▶ _Exercise_: From the first line of the entries below, reproduce everything exactly through the line with "Ubiquiti (333, 2242)", and nothing more.

▶ _Input for this task_:
________________
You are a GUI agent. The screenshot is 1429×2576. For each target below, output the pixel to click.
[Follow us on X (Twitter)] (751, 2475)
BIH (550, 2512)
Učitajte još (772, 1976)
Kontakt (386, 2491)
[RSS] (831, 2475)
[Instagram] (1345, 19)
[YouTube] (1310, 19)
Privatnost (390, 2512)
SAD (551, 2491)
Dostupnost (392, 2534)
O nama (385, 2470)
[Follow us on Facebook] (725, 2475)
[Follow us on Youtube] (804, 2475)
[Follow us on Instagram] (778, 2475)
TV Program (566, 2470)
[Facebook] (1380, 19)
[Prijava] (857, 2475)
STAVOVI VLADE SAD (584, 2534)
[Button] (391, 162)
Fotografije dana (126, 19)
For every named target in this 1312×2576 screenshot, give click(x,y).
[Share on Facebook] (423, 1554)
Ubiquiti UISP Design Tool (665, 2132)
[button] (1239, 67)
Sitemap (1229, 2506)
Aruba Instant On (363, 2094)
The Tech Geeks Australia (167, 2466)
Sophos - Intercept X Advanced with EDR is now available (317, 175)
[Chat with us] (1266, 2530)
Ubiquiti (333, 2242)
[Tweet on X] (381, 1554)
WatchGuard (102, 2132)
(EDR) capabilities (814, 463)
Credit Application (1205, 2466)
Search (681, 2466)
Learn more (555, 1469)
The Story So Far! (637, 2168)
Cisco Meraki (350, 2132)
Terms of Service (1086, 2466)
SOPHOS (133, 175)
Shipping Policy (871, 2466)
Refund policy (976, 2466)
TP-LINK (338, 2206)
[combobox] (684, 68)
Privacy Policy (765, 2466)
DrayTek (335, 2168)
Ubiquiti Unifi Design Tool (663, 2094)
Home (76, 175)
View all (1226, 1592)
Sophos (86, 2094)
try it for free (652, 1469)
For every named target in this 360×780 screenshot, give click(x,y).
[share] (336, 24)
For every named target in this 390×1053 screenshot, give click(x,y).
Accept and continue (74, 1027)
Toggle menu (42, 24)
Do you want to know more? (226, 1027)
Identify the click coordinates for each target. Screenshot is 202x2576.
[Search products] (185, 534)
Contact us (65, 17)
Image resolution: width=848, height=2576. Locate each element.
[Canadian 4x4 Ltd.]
________________
▶ _Completed exercise_:
You are a GUI agent. The screenshot is 1429×2576. For each target below, output the pixel to click.
[Follow us on X (Twitter)] (751, 2475)
BIH (550, 2512)
Učitajte još (772, 1976)
Kontakt (386, 2491)
[RSS] (831, 2475)
[Instagram] (1345, 19)
[YouTube] (1310, 19)
Privatnost (390, 2512)
SAD (551, 2491)
Dostupnost (392, 2534)
O nama (385, 2470)
[Follow us on Facebook] (725, 2475)
[Follow us on Youtube] (804, 2475)
[Follow us on Instagram] (778, 2475)
TV Program (566, 2470)
[Facebook] (1380, 19)
[Prijava] (857, 2475)
STAVOVI VLADE SAD (584, 2534)
[Button] (391, 162)
Fotografije dana (126, 19)
For every named target in this 1312×2576 screenshot, give click(x,y).
[Share on Facebook] (423, 1554)
Ubiquiti UISP Design Tool (665, 2132)
[button] (1239, 67)
Sitemap (1229, 2506)
Aruba Instant On (363, 2094)
The Tech Geeks Australia (167, 2466)
Sophos - Intercept X Advanced with EDR is now available (317, 175)
[Chat with us] (1266, 2530)
Ubiquiti (333, 2242)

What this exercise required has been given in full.